[Task description]
With nothing added or dropped, output every record below exactly.

Stored items
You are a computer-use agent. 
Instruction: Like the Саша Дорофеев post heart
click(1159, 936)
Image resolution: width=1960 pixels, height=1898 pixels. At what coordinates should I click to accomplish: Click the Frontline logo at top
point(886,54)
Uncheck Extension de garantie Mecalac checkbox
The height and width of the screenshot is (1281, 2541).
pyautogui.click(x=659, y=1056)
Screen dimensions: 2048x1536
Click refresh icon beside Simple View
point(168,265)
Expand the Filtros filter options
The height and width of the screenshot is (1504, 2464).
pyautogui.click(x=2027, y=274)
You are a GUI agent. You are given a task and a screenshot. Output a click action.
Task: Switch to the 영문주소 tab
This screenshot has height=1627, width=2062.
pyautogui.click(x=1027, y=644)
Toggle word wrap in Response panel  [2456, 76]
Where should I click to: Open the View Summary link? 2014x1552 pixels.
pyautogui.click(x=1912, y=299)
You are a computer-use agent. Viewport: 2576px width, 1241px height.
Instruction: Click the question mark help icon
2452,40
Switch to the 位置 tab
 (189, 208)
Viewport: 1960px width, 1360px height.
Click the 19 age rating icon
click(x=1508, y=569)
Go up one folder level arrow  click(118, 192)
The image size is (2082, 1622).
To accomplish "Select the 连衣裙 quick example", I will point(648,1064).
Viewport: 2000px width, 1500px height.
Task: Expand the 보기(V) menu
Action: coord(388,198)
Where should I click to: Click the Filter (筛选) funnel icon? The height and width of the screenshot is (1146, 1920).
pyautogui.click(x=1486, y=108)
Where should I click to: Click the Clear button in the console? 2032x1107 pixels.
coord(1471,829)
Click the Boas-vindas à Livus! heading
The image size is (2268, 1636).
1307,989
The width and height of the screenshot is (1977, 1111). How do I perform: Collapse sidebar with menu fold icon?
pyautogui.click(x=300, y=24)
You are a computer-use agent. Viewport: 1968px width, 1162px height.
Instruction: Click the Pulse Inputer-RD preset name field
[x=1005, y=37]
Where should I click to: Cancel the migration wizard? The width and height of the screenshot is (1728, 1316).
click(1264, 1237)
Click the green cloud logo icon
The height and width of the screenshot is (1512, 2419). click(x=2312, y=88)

[Exercise solution]
You are a computer-use agent. 
Instruction: Like the Саша Дорофеев post heart
click(1159, 936)
Image resolution: width=1960 pixels, height=1898 pixels. At what coordinates should I click to accomplish: Click the Frontline logo at top
point(886,54)
Uncheck Extension de garantie Mecalac checkbox
The height and width of the screenshot is (1281, 2541).
pyautogui.click(x=659, y=1056)
Screen dimensions: 2048x1536
Click refresh icon beside Simple View
point(168,265)
Expand the Filtros filter options
The height and width of the screenshot is (1504, 2464).
pyautogui.click(x=2027, y=274)
You are a GUI agent. You are given a task and a screenshot. Output a click action.
Task: Switch to the 영문주소 tab
This screenshot has height=1627, width=2062.
pyautogui.click(x=1027, y=644)
Toggle word wrap in Response panel  [2456, 76]
Where should I click to: Open the View Summary link? 2014x1552 pixels.
pyautogui.click(x=1912, y=299)
You are a computer-use agent. Viewport: 2576px width, 1241px height.
Instruction: Click the question mark help icon
2452,40
Switch to the 位置 tab
 (189, 208)
Viewport: 1960px width, 1360px height.
Click the 19 age rating icon
click(x=1508, y=569)
Go up one folder level arrow  click(118, 192)
The image size is (2082, 1622).
To accomplish "Select the 连衣裙 quick example", I will point(648,1064).
Viewport: 2000px width, 1500px height.
Task: Expand the 보기(V) menu
Action: coord(388,198)
Where should I click to: Click the Filter (筛选) funnel icon? The height and width of the screenshot is (1146, 1920).
pyautogui.click(x=1486, y=108)
Where should I click to: Click the Clear button in the console? 2032x1107 pixels.
coord(1471,829)
Click the Boas-vindas à Livus! heading
The image size is (2268, 1636).
1307,989
The width and height of the screenshot is (1977, 1111). How do I perform: Collapse sidebar with menu fold icon?
pyautogui.click(x=300, y=24)
You are a computer-use agent. Viewport: 1968px width, 1162px height.
Instruction: Click the Pulse Inputer-RD preset name field
[x=1005, y=37]
Where should I click to: Cancel the migration wizard? The width and height of the screenshot is (1728, 1316).
click(1264, 1237)
Click the green cloud logo icon
The height and width of the screenshot is (1512, 2419). click(x=2312, y=88)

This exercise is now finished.